Et pourtant, combien de chemin parcouru depuis Slurch, non paginé, publié en collaboration avec La Barre du jour en 1970 et Cé tellement « cute » des enfants, pièce de théâtre publiée par l’UQAM en 1974, puis par les Quinze l’année suivante. Tant et si bien que certains en ont même oublié qu’elle a écrit pour la télévision et qu’elle a été poète à une époque de sa vie! « Quand on me demande combien de temps j’ai pris à écrire le livre qui vient de paraître, je réponds un mois, deux mois, ou parfois trois mois. Ce qui représente le temps à mettre sur papier ce qui a mûri pendant dix ans et que j’ai écrit plus d’une fois… »

Il est vrai que Marie-Francine Hébert, grand-mère depuis peu, est tellement attitrée à la littérature jeunesse qu’on ignore parfois qu’elle a fait autre chose et encore récemment. En effet, paraissait en 2009 chez Québec Amérique L’âme du fusil, son premier roman destiné aux adultes.

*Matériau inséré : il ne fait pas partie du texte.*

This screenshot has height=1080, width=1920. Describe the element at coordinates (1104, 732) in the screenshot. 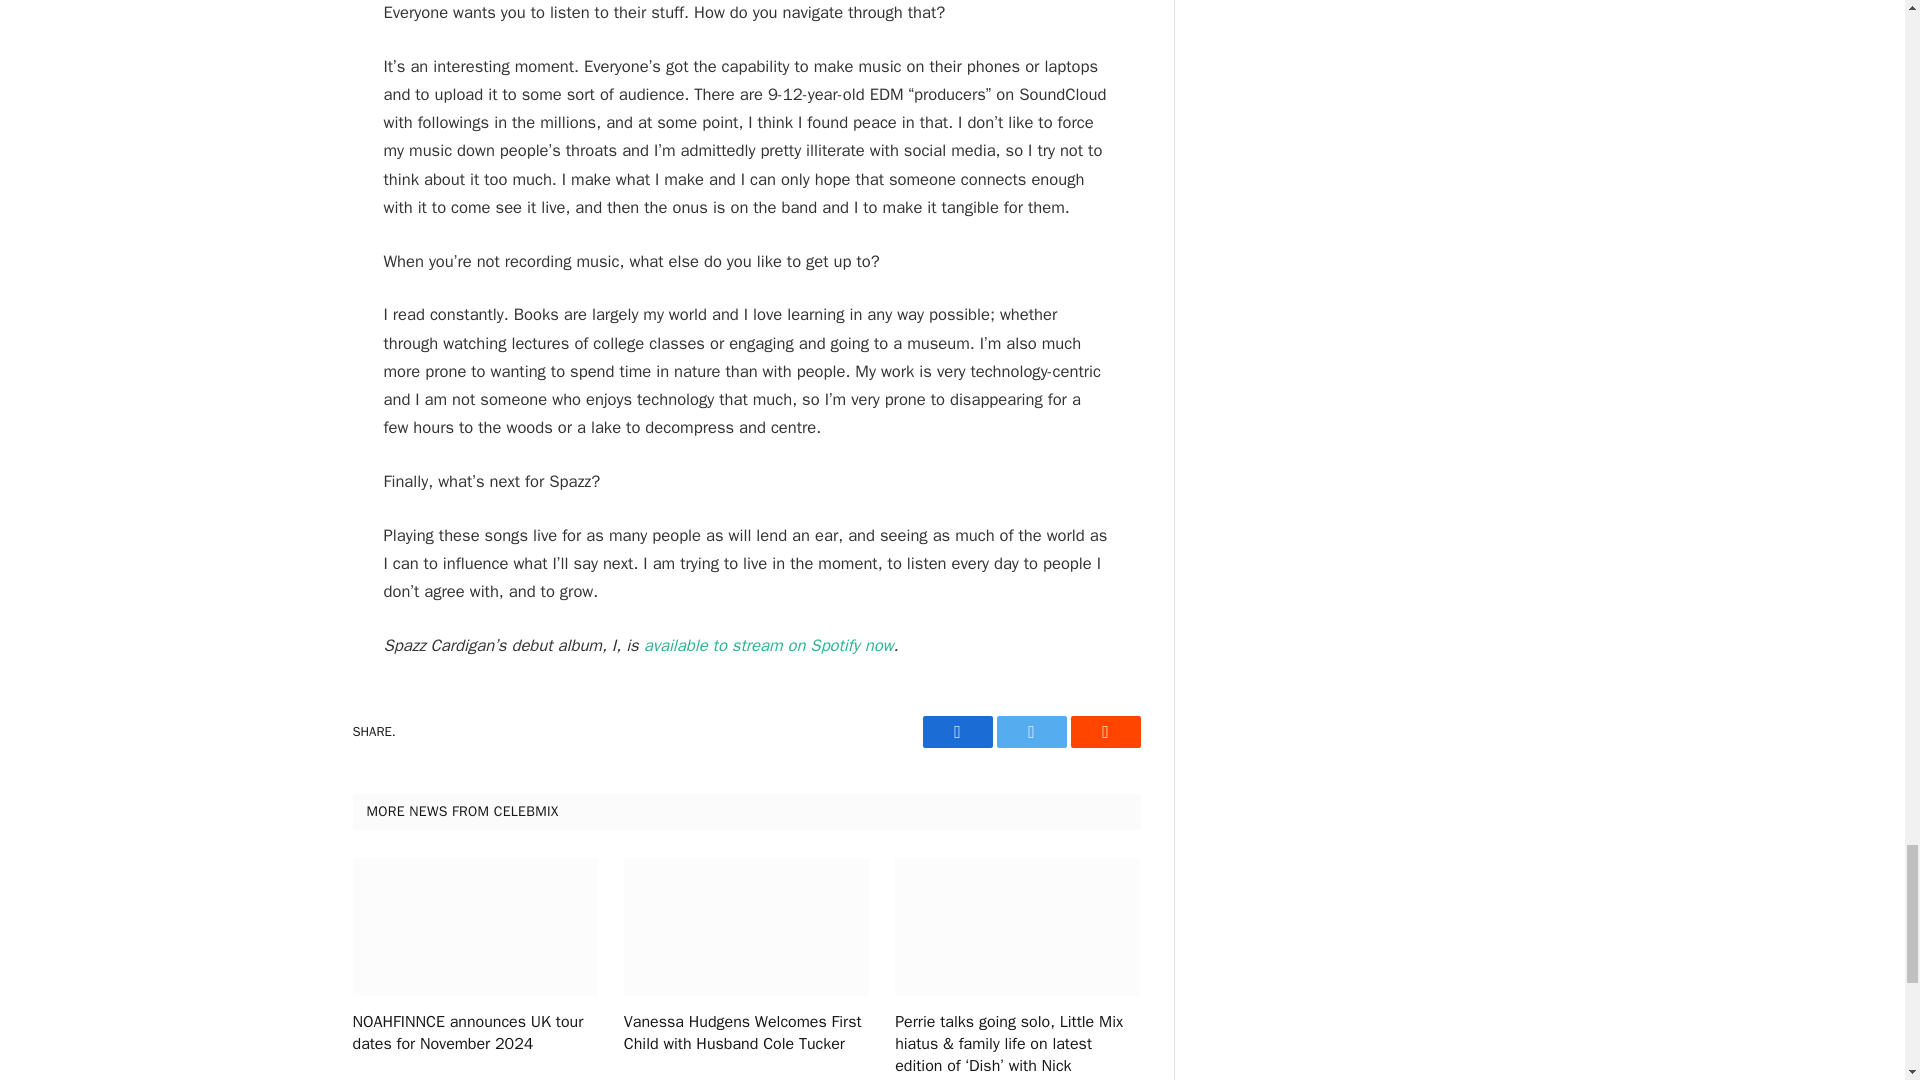

I see `Reddit` at that location.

Illustré par sa fille Lou Beauchesne, L’âme du fusil est la première collaboration mère-fille, laquelle se poursuit avec Minou, Minou, paru aux éditions Planète Rebelle il y a quelques mois. « Si ce livre existe, c’est grâce à Lou. C’est elle qui a ressorti un texte que j’avais écrit à son intention quand Minou, qui avait été notre compagnon pendant vingt ans, est mort. Elle trouvait que le texte méritait d’être diffusé et avait envie de l’illustrer. »

Minou, Minou raconte l’histoire d’un chat, du jour de son adoption à ses derniers moments. Écrit pour consoler celle qui venait de perdre celui qui avait son fidèle compagnon, le texte se déploie et prend son envol en devenant l’album qu’il est maintenant. « Le chagrin est quelque chose d’universel, m’a glissé Lou en avril dernier quand elle m’a présenté Minou, Minou. C’est pour ça que je voulais partager cette histoire avec d’autres. »

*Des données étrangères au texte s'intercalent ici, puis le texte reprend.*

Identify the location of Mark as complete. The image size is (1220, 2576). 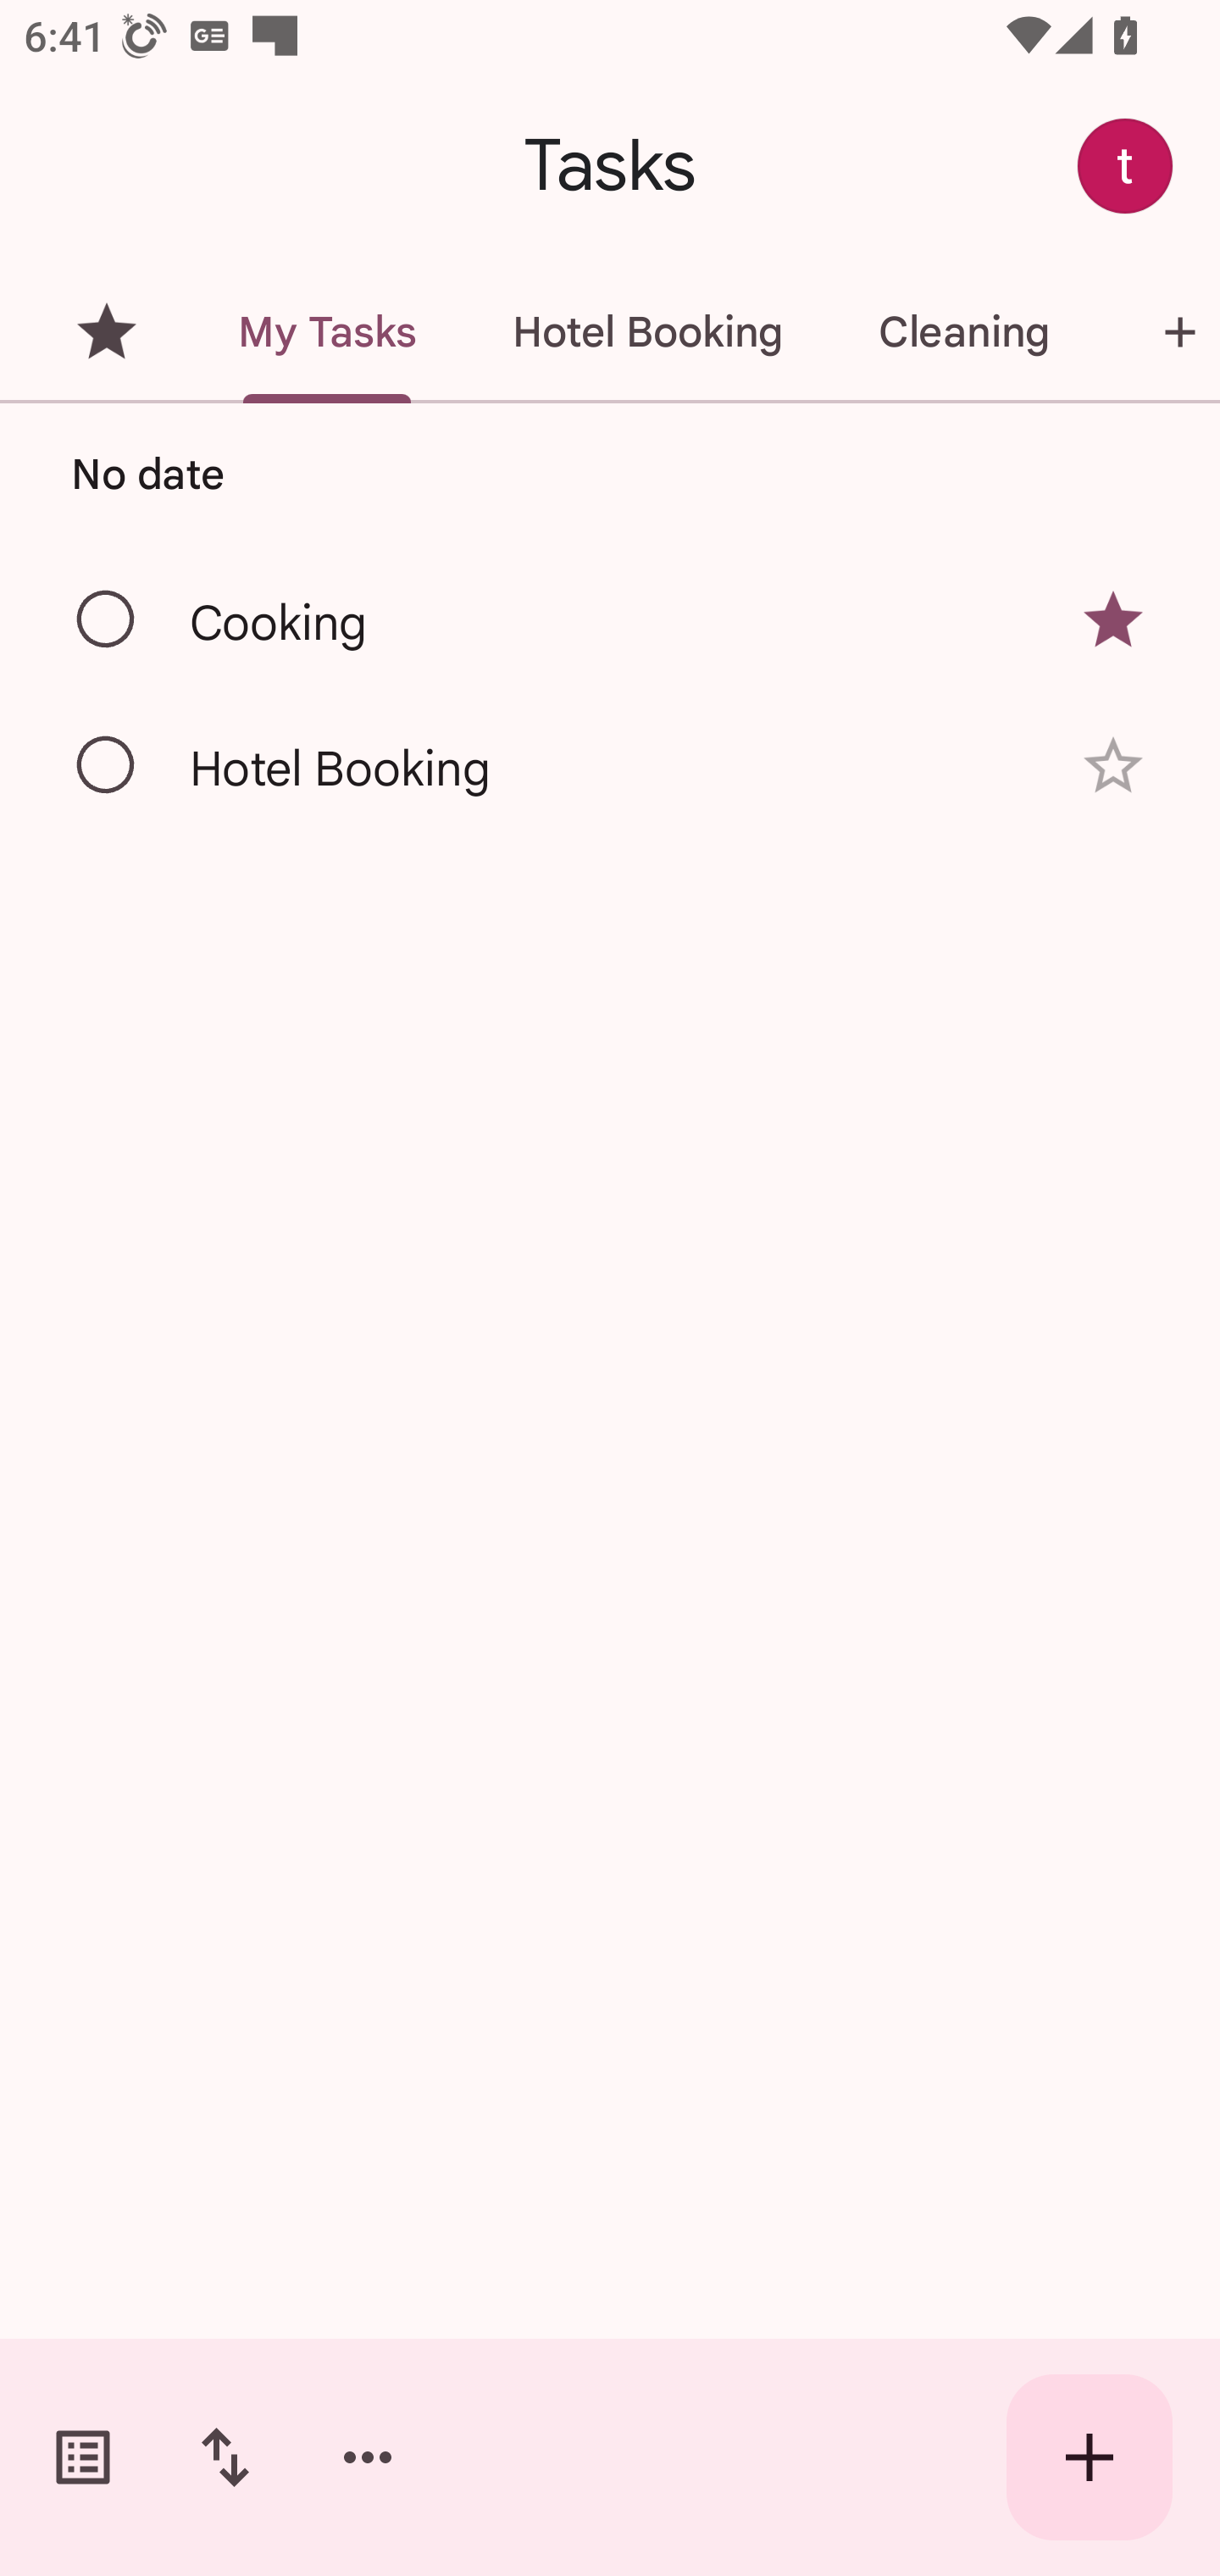
(107, 766).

Le résultat est à l’image de tous les livres de Marie-Francine Hébert. Fort, grave, mais avec une tendresse immense. Minou, grâce à son auteure, est un formidable narrateur. Minou, par l’entremise de son illustratrice, est illustratrice.

Trois fois lauréate du Prix M. Christie et autant de fois du Prix Alvine-Bélisle, Marie-Francine Hébert a reçu en 2004 le Prix Marcel-Couture. Celle dont le Venir au monde a vendu plus de 150 000 exemplaires pourrait s’asseoir sur ses lauriers. Mais non. « Il y a toujours moyen de faire mieux, de dire autrement, de changer l’angle, d’aborder de nouveaux sujets. C’est pour ça que je travaille déjà à autre chose. Je suis loin d’avoir dit mon dernier mot! » On ne s’en plaindra pas…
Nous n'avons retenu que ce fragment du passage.